**Text segment:**

## START

Love Is Shown, Not Just Felt

Because love acts, it cannot be only words. John wrote, "let us not love in word, neither in tongue; but in deed and in truth" (1 John 3:18). God Himself loved this way, for "God so loved the world, that he gave" (John 3:16). His love moved Him to give His Son. Our love, if it is real, will move us to give as well, our time, our help, our forgiveness, our very lives if need be. Love that costs nothing and does nothing is not the love of the Bible.

Even Our Enemies

Anyone can love those who love him back. The love Christ calls for goes further. "Love your enemies, bless them that curse you, do good to them that hate you, and pray for them which despitefully use you" (Matthew 5:44). This is the hardest love, and it is the love that most resembles God, who sends rain on the just and the unjust alike. To love only our friends is to do no more than the worst of men already do. To love an enemy is to act like a son of our Father in heaven.

The Greatest Thing

Paul ranked love above the most prized gifts and graces. Without it, he said, the most eloquent tongue is only noise and the greatest sacrifice profits nothing (1 Corinthians 13:1-3). And at the end he wrote, "And now abideth faith, hope, charity, these three; but the greatest of these is charity" (1 Corinthians 13:13). Love is also the sum of God's law toward others, for "love is the fulfilling of the law" (Romans 13:10). So love God first and with everything you are, and let that love spill over onto everyone around you, friend and enemy alike, not in word only, but in deed and in truth.

## END

**Goal A:** Revise the passage on love from "Anyone can love" up to and including "Father in heaven.", replacing "the hardest love" with "the most difficult love".
**Goal B:** List every Bible reference cited in the passage on love.
**Goal C:** According to the passage on love, which three things did Paul say abide?

**Record set:**
## START

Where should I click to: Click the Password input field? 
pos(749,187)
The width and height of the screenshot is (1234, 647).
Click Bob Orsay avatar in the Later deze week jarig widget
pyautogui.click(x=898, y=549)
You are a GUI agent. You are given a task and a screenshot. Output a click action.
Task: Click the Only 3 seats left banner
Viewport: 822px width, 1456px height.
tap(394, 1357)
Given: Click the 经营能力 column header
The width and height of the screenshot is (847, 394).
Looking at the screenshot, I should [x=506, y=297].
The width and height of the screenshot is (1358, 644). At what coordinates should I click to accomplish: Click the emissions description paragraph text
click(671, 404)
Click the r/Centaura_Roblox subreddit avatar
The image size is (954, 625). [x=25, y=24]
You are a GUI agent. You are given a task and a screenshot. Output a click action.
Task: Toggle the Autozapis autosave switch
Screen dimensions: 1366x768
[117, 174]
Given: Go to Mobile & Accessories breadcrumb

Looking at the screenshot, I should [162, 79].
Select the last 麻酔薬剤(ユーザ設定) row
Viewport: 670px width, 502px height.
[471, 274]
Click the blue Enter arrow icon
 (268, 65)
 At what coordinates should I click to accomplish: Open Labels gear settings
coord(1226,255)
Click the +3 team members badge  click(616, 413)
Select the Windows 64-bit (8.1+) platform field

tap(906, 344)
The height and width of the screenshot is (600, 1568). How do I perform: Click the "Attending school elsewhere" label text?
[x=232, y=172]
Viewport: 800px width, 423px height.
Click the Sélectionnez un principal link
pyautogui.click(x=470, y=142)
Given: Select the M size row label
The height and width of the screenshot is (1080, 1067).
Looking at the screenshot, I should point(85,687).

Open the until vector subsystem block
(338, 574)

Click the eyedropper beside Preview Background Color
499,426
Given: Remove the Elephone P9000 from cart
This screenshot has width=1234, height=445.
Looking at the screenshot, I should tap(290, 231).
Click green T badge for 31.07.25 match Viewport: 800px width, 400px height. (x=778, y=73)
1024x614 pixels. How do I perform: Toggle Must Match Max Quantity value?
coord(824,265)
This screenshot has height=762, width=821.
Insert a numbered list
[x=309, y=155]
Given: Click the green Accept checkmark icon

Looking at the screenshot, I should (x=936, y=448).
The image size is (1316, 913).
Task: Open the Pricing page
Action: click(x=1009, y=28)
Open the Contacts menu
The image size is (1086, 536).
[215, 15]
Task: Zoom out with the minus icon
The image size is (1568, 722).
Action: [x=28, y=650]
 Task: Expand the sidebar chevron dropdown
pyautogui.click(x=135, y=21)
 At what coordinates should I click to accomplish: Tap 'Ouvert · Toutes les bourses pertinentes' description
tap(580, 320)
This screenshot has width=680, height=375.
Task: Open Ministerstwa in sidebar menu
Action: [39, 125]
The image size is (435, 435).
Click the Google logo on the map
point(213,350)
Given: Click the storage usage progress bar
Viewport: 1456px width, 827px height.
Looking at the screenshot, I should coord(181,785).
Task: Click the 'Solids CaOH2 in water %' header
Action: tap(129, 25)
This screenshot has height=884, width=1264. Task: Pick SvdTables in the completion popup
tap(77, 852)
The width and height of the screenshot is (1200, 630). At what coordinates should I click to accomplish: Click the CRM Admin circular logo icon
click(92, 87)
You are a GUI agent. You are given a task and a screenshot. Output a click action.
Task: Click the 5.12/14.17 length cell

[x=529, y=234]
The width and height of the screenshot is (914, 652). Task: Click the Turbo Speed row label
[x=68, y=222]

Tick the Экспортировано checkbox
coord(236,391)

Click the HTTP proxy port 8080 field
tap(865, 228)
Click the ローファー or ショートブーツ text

## END

**Task output A:**
Anyone can love those who love him back. The love Christ calls for goes further. "Love your enemies, bless them that curse you, do good to them that hate you, and pray for them which despitefully use you" (Matthew 5:44). This is the most difficult love, and it is the love that most resembles God, who sends rain on the just and the unjust alike. To love only our friends is to do no more than the worst of men already do. To love an enemy is to act like a son of our Father in heaven.

**Task output B:**
1 John 3:18
John 3:16
Matthew 5:44
1 Corinthians 13:1-3
1 Corinthians 13:13
Romans 13:10

**Task output C:** Faith, hope, and charity.